Records from a dataset >>
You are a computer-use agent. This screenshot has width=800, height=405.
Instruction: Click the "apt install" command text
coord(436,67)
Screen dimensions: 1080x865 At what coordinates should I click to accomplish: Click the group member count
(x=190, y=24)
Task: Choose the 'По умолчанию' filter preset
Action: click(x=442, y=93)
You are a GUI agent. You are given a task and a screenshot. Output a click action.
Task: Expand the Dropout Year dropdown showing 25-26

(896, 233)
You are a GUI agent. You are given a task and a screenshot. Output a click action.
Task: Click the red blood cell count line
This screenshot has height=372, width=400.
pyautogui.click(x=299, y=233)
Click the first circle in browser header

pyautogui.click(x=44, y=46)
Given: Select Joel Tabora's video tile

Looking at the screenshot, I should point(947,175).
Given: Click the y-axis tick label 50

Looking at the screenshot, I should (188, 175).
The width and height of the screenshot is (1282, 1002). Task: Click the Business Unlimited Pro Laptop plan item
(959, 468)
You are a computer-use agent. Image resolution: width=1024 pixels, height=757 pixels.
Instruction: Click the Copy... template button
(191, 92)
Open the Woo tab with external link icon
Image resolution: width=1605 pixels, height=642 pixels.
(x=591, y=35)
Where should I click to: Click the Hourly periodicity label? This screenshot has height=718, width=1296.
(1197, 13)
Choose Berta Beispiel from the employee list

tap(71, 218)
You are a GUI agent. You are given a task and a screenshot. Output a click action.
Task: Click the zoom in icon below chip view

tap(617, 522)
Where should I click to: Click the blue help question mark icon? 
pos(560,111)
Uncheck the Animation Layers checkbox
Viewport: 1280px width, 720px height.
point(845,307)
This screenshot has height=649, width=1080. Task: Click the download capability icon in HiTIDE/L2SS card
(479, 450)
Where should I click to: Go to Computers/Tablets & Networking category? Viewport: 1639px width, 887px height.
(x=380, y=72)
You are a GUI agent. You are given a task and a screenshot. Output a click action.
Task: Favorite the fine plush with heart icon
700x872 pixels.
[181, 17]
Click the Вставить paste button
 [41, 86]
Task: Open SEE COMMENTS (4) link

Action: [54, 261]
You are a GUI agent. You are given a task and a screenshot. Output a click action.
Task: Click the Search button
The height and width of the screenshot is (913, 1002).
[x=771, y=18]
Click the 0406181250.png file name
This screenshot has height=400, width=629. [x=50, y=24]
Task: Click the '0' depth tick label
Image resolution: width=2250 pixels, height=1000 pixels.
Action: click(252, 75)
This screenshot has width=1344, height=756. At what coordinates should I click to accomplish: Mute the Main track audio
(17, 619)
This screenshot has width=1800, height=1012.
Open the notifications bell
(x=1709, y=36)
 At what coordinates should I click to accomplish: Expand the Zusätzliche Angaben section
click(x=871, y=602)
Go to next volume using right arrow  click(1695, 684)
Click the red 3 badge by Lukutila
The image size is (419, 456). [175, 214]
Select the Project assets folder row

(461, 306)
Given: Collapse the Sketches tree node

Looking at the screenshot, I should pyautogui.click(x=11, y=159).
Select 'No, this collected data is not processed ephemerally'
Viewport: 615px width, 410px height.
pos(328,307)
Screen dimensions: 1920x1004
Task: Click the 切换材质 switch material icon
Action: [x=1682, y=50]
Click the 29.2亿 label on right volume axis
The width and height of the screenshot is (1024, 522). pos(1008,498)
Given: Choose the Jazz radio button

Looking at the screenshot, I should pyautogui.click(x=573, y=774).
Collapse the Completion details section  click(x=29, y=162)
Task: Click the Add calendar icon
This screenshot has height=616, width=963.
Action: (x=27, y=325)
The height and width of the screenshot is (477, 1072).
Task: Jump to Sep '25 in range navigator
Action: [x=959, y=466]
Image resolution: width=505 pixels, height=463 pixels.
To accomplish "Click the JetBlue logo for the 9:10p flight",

DIRECTIONS >> Working from the data above, extract solely the lines from the one containing "Uncheck the Animation Layers checkbox" through the one containing "Task: Favorite the fine plush with heart icon", exactly as they appear, both included.

ANSWER SPACE >>
Uncheck the Animation Layers checkbox
Viewport: 1280px width, 720px height.
point(845,307)
This screenshot has height=649, width=1080. Task: Click the download capability icon in HiTIDE/L2SS card
(479, 450)
Where should I click to: Go to Computers/Tablets & Networking category? Viewport: 1639px width, 887px height.
(x=380, y=72)
You are a GUI agent. You are given a task and a screenshot. Output a click action.
Task: Favorite the fine plush with heart icon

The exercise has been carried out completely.